Retailers are striving to provide online shoppers with options to only pay what they decide to keep, but how can supply chains cope with the influx of returns? Will Lovatt, VP EMEA, Llamasoft
Retailers could begin to face floods of returns that compromise the efficiency of their supply chains in the wake of a growing ‘try before you buy’ trend.
The trend stems from the likes of ASOS and Topshop rolling out the option for online shoppers to order multiple items to try on, only paying for the items they choose to keep. The unwanted items are returned in their original packaging which is supplied with a free postage label.
Other retailers endeavouring to compete could experience severe disruption in their supply chains unless they make the appropriate preparations for coping with the inevitable influx of returns.
That’s not to say supply chains aren’t already evolving. This latest trend is simply another development in the drive towards fulfilling the consumer demand for precision in the last mile. For so long retail businesses operated under the assumption consumers wanted speed, but being able to choose how and when they receive their items has emerged as the true measure of the retailer’s worth.
While the optimum approach is yet to be determined, many retail businesses are fashioning a more agile approach. Satisfying the urge for precision among online shoppers is being achieved by breaking down bulk stock that can be picked directly from shop floors and stock rooms, or distributed between ‘dark stores’ that exclusively fulfil online orders.

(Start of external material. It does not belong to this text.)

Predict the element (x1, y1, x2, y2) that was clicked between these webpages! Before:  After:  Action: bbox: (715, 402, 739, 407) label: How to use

While precision in outgoing orders is still being perfected, many retailers are only just beginning to contemplate how they will cope with the ‘try before you buy’ returns.
Return to sender
‘Try before you buy’ for online shoppers may seem like a madcap idea but the retailers pioneering this are being smart with their inventory management. Predicting which items will be returned provides the retailer with another source of inventory that they can still sell through, even before they have been returned.
The tricky part is providing a rapid turnaround between receiving returns and sending them back out, ensuring the next customer still experiences service with precision. Ultimately, they need to strike the right balance between the least costly and most efficient options in terms of the free returns service provided, the processing of the returns and the re-delivery of each item to the next customer.

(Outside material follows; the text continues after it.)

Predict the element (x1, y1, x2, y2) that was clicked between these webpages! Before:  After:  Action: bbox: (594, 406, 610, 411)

The answer can be determined by drawing data from multiple points across the supply chain (including stores, stockrooms, delivery hubs, warehouses, manufacturing sites), providing retailers with a global view of inventory across the entire supply chain.
With this level of visibility, retailers can asses where individual pieces of stock can be best placed. With the right SCM solution in place, retailers can drill down into the data to understand which stock is more likely to sell in certain areas and can direct returns to the appropriate stores, stock rooms, warehouses or delivery hubs.
The power of predictability
If retailers can leverage the available data to predict which product attributes are most likely to sell – or which sizes, colours and styles are preferred by existing customers – they could find that customers become accustomed to ordering items they will be happy with, and the retailer might see returns rates decrease as a result.
On the other hand, retailers could leverage high return rates to better manage supply and demand. With greater visibility on returns data and predicted return rates, retailers could sell through their existing stock more effectively, resulting in less new inventory having to be manufactured only to end up sat in a warehouse waiting to be sold at a reduced price.
If retailers can strike the right balance between the both, they can find the optimum solution to successfully accommodating the ‘try before you buy’ trend. With the right SCM software in place, retailers won’t just survive this trend but they can thrive from it too.